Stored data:
----
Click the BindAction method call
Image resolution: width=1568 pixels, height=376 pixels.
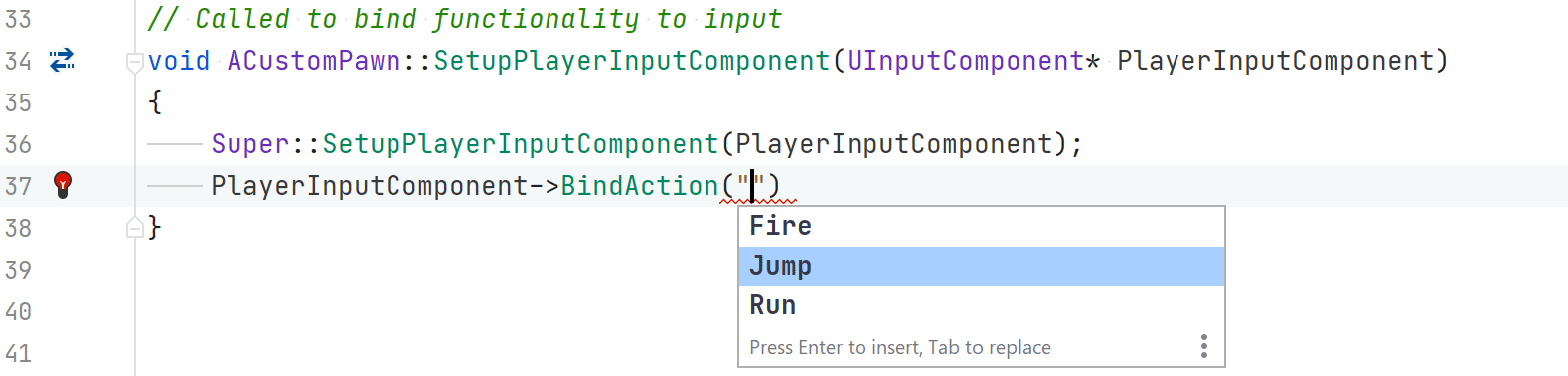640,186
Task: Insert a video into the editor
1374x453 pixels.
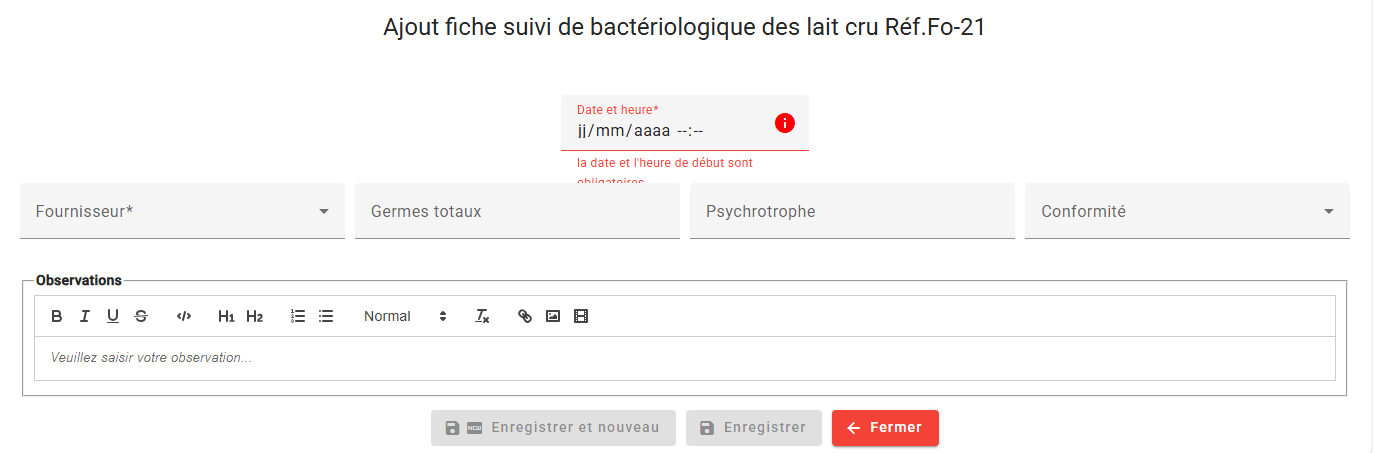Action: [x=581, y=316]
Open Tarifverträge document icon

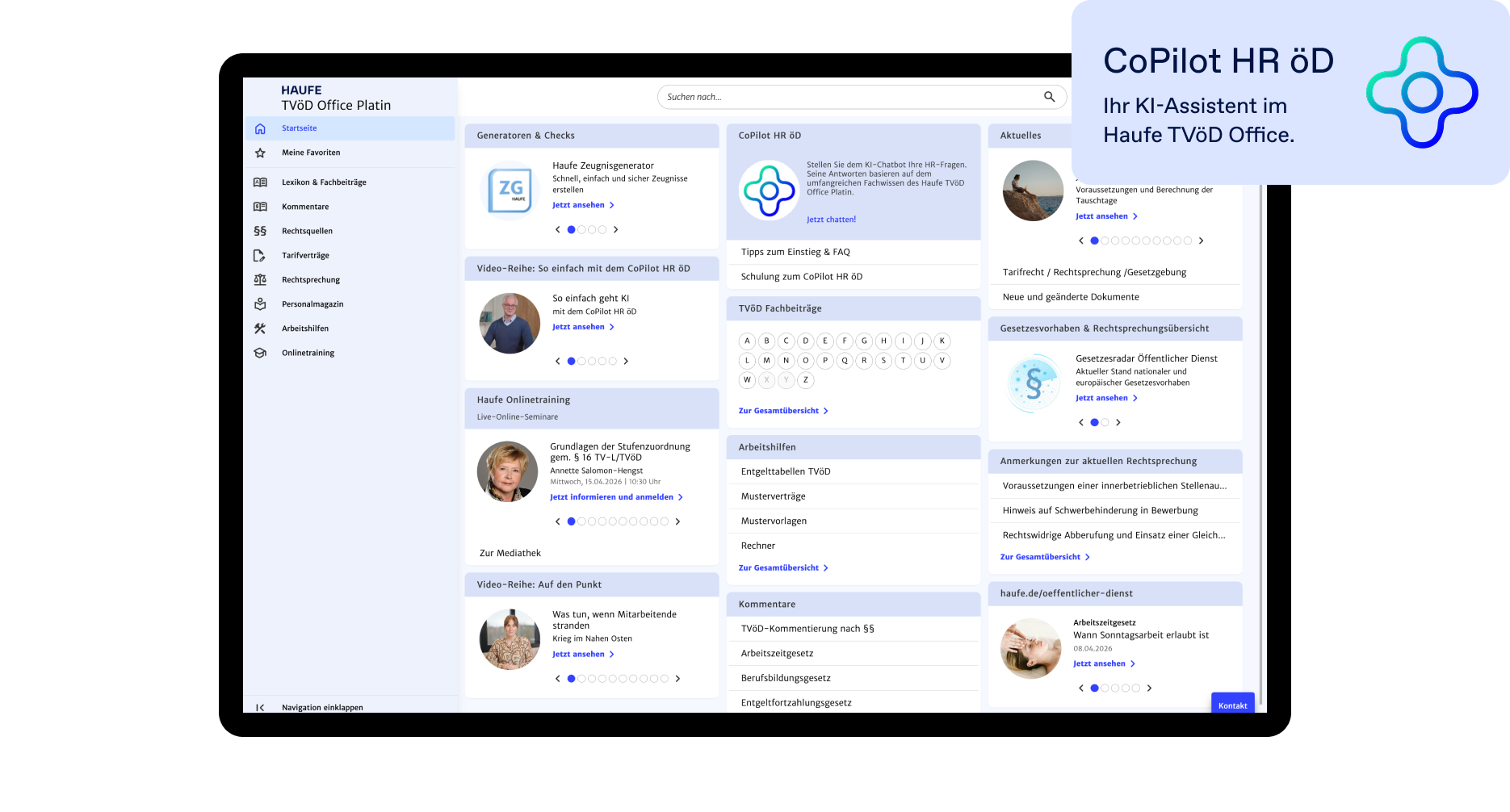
----
— Directions for this task —
All of the entries above should be copied exactly, except for the pictures.

— Response area —
Click the BindAction method call
Image resolution: width=1568 pixels, height=376 pixels.
640,186
Task: Insert a video into the editor
1374x453 pixels.
Action: [x=581, y=316]
Open Tarifverträge document icon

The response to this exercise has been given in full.